Di Fonzo Bo führt in Copis „Schlangennest“ Regie und spielt einen smarten, einen durch die Katastrophenereignisse einer Vorhölle tänzelnden Gay. In Berlin war er zuvor nur einmal vor vielen Jahren auf der Bühne zu sehen, als Richard III. in Matthias Langhoffs französischer Inszenierung. Extremwelten hat er in Claude Régys Inszenierung „Paroles du Sage“ ausgelotet, als er Texte aus den biblischen Lehrbüchern in einen völlig verfinsterten Theatersaal hauchte, bis sich nach einer Dreiviertelstunde ein zarter Schimmer einer möglichen Dämmerung ahnen ließ.

Vor allem hat er vor zehn Jahren das „Théâtre des Lucioles“ mitgegründet, dem „France en Scène“ einen eigenen Schwerpunkt widmet. Dieses Schauspielerkollektiv setzt sich von der französischen Compagnieszene ab. „Wir haben uns als Kollektiv ganz anders organisiert als übliche Truppen“, sagt Marcial di Fonzo Bo: „Normalerweise scharen sie sich um einen Autor oder einen Regisseur und werden dann zu einer verschworenen Gemeinschaft. Unser Verständnis des Kollektivs ist eher umgekehrt – die Schaffung einer gemeinsamen Plattform, die sich ständig Künstlern von außerhalb öffnet.“

Der große Erfolg der losen Gruppe liegt gerade darin, dass hier eine direkte Beziehung zwischen Autor und Akteur, Text und Interpret gesucht wird, ohne die Vermittlung des Regisseurs. Marcial di Fonzo Bo stört nach eigenen Arbeiten mit Claude Régy, Matthias Langhoff und Luc Bondy immer mehr, wenn er im Theater durch Regisseurshandschriften egalisierte Spielweisen sieht. Er glaubt, „dass die Ära der großen Regisseure wie Patrice Chéreau oder Matthias Langhoff, der Status der Regiediven wie Giorgio Strehler zu Ende geht. Sie arbeiteten in einem ganz anderen ökonomischen Rahmen. Das waren opulente Zeiten. Jetzt, nachdem solche ökonomischen Modelle der Vergangenheit angehören, können keine neuen Regiestars mehr nachwachsen. Unsere Epoche wird keine Strehlers oder Chéreaus mehr hervorbringen.“

Noch vor wenigen Jahren wäre kaum denkbar gewesen, was jetzt geschieht: Das Festival France en Scène lässt nicht nur die etablierten französischen Regisseure weitgehend links liegen, sondern auch die großen Häuser, die jahrzehntelang Brennpunkte im französischen Theater waren. Ein Festival ohne die Theater von Nanterre und Gennevilliers, ohne das TNP in Villeurbanne, das TNS in Straßburg, das Odéon und das Theatre de la Colline in Paris? Gleichwohl kann auch das Théâtre des Lucioles, das „Theater der Glühwürmchen“ mit seinen 400 000 Euro Jahresbudget eine Produktion wie das „Schlangennest“ kaum stemmen. Das bretonische Nationaltheater in Rennes, dem Marcial di Fonzo Bo als assoziierter Künstler angehört, hat die Produktion finanziert.

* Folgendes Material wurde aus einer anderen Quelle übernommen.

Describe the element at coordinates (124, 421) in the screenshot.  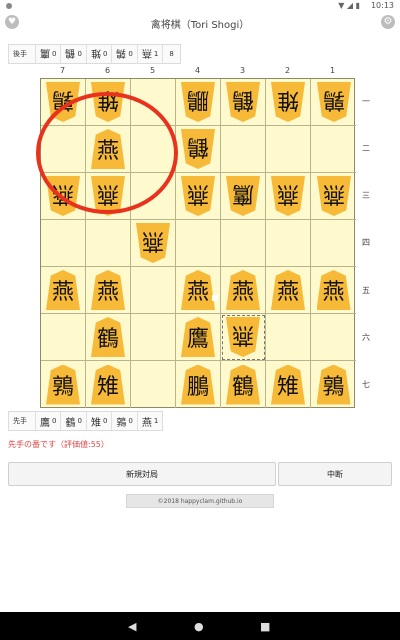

In der Bretagnestadt hat sich das nach gemeinsamem Studium gegründete Theaterkollektiv angesiedelt. Neben Copi hat sich die Truppe mit Fassbinder, Jean Genet, Pasolini befasst, Ikonen der Schwulenliteratur. In „Mes jambes si vous saviez, quelle fumée“ wird die Welt des exzentrischen Fotografen und Zeichners Pierre Molinier vorgestellt: Travestie und Fetischismus, in der Pierre Maillet den 1900 geborenen libertären Anarchisten spielt. Auch in diesem Pandämonium der Obsessionen geht es nicht um kunstvolle theatralische Umsetzungen, sondern um möglichst direkte Anverwandlung des Interpreten an das biografische Material – Theater von Künstler zu Künstler. Auch wenn diese Arbeit mit Bruno Geslin einen Regisseur hatte: Das Schauspielerkollektiv der Lucioles und Marcial di Fonzo Bo rufen das Ende der Theaterregie aus. Das zeigt sich auch in der in alle Richtungen auskeilenden Ästhetik ihrer Arbeiten.

„La Tour de La Défense“ vom 29. bis 31. 3. in der Schaubühne; „Je crois ...“ am 27. und 28. 3. in den Sophiensaelen; „Mes jambes ...“ am 28. und 29. 3. im HAU 3.